The queue for vaseline. Channel swimming is not all glitz and glamour, not at all in fact... |
Some of you probably
think you didn’t need to know that last bit, and I would agree you did not need to
know that, but if you are ever thinking about swimming to France you do need to
know that this sort of stuff happens. Yes, despite the photos on here where we
all look so stunning, Channel swimming is in fact not that glamorous.
Other lovely stuff has
happened too. I experienced my first sober projectile vomit shortly
after my first maxim feed, and when I say projectile I mean it. Whilst treading
water I would make a guess that the consumed Maxim left my body and entered the
water around 10 feet away from me. It sprayed from my mouth as though it was
leaving the blow hole of a blue whale, before making that satisfactory sound of
vomit on water and leaving on the back of a passer by.
This of course made me
laugh a lot, but it quickly turned into self-pity and made the next hour of the
swim a miserable experience. To be fair it’s always a pretty miserable
experience.
I also experienced
cramp. Cramp so debilitating that I was genuinely concerned for my life.

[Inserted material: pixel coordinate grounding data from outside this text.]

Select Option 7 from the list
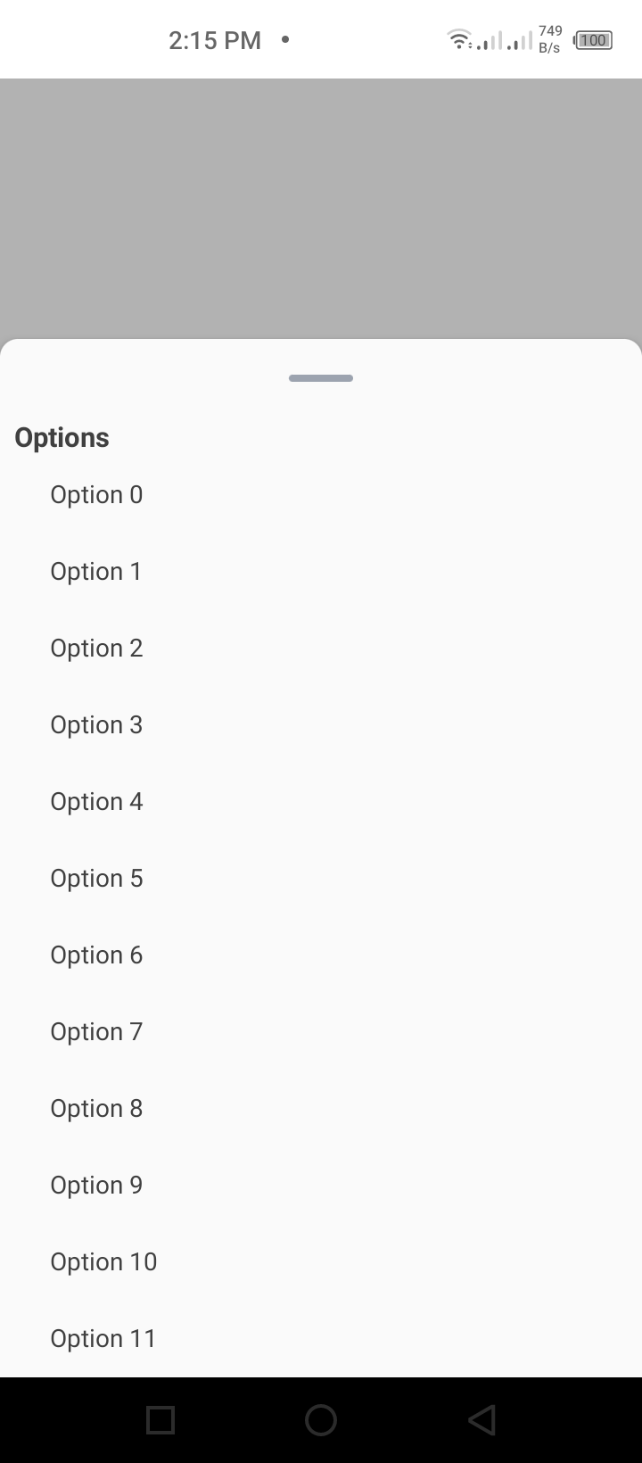Screen dimensions: 642x1463 click(x=96, y=1031)
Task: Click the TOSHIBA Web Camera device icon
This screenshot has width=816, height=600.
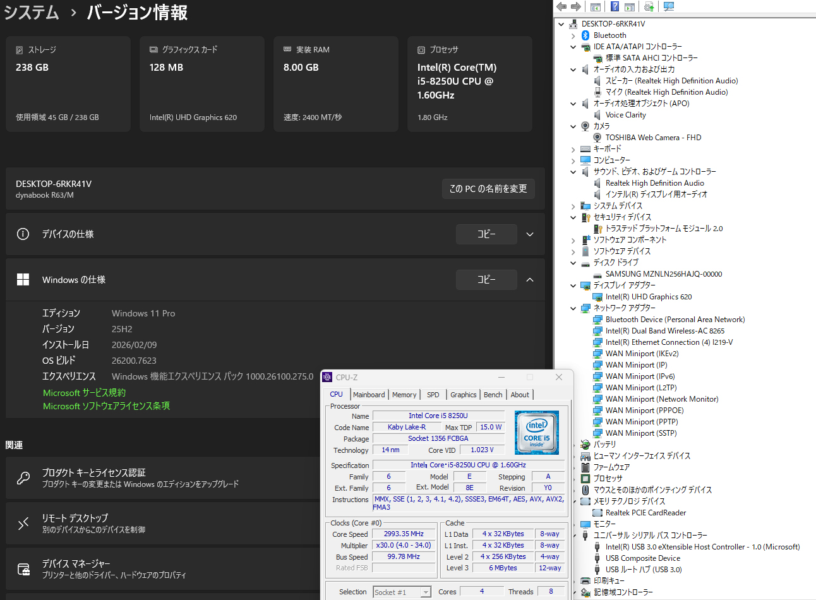Action: point(597,138)
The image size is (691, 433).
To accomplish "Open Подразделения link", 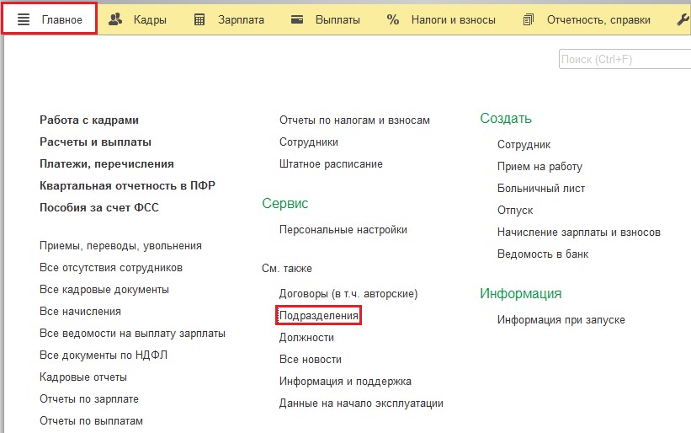I will 319,316.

Treading water with a calf that is as solid as a particularly hard rock is not
easy, swimming with that calf is even harder. I did at one point look to the
beach and quietly, under my breath, mutter the word ‘Help!’, then I just swam
in. That cramp lasted for approximately 11 days, until it eventually worked
it’s way into the ball of my foot where it still presides to this day (around 4
weeks now).
On another weekend I
completed 5 hours in slightly worse conditions than the perfect storm, the next
day I again completed 5 hours, this time the conditions were ever so slightly
worse. In my 5th hour of the second day I decided at my current pace
I was just going to make it to the far wall of the harbour and back, barely any
distance. This turned out to be optimistic, and as my watch reached 4hrs and
30mins I had just about touched the wall. ‘Crap’ I thought/shouted and
proceeded to swim the distance back, this time against the tide. Somehow when
you know you’re going to finish you swim a lot faster and I was back at the
feeding point at 5 hours and 8mins.
The face of a broken man |
8 minutes that I will
never get back.
The thing to remember
when you are swimming in this place is that everyone feels the same, despite
the fact that they all look as though they are loving life. They are all slowly
dying inside, apart from the odd Australian who is genuinely loving life.
I usually begin my
mind implosion at around the 25 minute point, which is absolute hell. I
repeatedly tell myself I cannot go on and that I am a terrible swimmer/person.
Luckily I have learned to control it, and usually feel ever so slightly better
again within 3 days. My mind is a horrible place when it is
encased in a cold skull and staring into the brown depths of Dover harbour.
Anyway as I said
nobody likes reading negative stuff all the time, so I found this website:
Subscribe to:
Posts (Atom)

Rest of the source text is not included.